Screaming Tinnitus

I have what would be described as screaming torturous tinnitus. Its not funny at all. At night, it is one of the many things which makes sleep difficult and in the day I have to constantly be trying to distract my mind.

It is hell on earth

 

Can you mask it at all?

 

yes but I dont want MORE noise on top of noise that I already have. I want to be able to switch off this noise and have silence.

 

If habituation is not what you want, then treatments or meds may be way to go. We just have a member posting a success story on the Quiet-1 trial of Autifony with 75% reduction in loudness over 4 weeks. The Treatment forum also contain useful info on AM-101 as well as Trobalt. So there are good things on the horizon. For the mean time though, habituation is one thing most people will have to rely on. This is just being realistic and compromise has to be made sometimes in life in order to still function under constant T. The spirit of compromise and accepting the new normal is what many posters express as a way to move on with their life. Here are two doctors posting how they treat T and masking T when required as a new sound experience or a new normal. This may not be the final solution, but the approach sure buys us time to allow us to function until the final cure of T is found:

https://www.tinnitustalk.com/threads/curing-tinnitus.4136/page-5#post-40854

https://www.tinnitustalk.com/threads/how-cbt-helped-me-live-again-dr-hubbards-story.4608/

 

do the drugs have side effects? is the 75% reduction permanent or temporary?

 

All drugs have some sort of side effects but that doesn't mean all users have side effects. Each person will have to use wisdom and work this out with the doctor prescribing the meds. It all depends also on the cost and benefit side of thing. To some people, the suffering is too much w/o the help of meds. So taking meds give them their last resort (as in my case during the first 6 months or so of my T). If they can't function w/o meds, then why not?

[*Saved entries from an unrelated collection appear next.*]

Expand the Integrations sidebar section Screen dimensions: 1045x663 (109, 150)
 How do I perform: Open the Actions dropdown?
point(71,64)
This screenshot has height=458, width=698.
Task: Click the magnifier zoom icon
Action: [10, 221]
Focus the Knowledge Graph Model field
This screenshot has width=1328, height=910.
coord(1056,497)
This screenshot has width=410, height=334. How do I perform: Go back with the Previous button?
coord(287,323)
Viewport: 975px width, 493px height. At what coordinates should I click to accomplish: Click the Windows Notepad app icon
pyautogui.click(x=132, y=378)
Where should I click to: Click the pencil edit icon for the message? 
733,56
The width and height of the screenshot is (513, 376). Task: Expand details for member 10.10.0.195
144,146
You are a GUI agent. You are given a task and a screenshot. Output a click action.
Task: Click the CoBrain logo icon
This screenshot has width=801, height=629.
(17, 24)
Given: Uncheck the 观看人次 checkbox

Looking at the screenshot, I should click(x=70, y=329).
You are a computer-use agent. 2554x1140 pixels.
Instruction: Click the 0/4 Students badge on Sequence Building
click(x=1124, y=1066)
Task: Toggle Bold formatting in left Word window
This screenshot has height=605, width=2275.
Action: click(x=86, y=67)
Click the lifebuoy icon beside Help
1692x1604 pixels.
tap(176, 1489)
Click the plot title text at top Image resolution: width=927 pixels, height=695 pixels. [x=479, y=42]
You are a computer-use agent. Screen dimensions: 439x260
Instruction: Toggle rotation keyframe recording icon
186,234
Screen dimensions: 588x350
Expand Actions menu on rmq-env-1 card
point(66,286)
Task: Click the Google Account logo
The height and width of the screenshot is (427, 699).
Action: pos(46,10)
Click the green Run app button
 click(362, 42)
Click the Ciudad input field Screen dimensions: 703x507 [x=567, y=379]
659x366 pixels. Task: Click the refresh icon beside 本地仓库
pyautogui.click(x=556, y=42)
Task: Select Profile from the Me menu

The 75% reduction according to the poster is temporary. But that is the case with taking meds for high blood pressure, diabetes, prostate, headaches etc. etc. As long as the side effects are not too bad, it is not a bad solution to screaming T at all. If Autifony can come out to the market after satisfactory trials for effectiveness and safety, that will be some kind of positive news for the T community at large.

 

@tinnitussufferer

I can imagine it's the hell on earth... Do you have it this bad since 2004??
How can you manage?
I have T since 1 year plus 1 month (May 3th 2014).
The panic attacks are gone, but I am sooooo tired of that sounds in my head..............................................................
and so sad, because I always loved silence.

How do you cope?

Wish you the best,
Gabriëlle

 

Unless taking the drug long-term causes the condition to get worse... which isn't a crazy idea, given how tolerance builds to existing seizure drugs.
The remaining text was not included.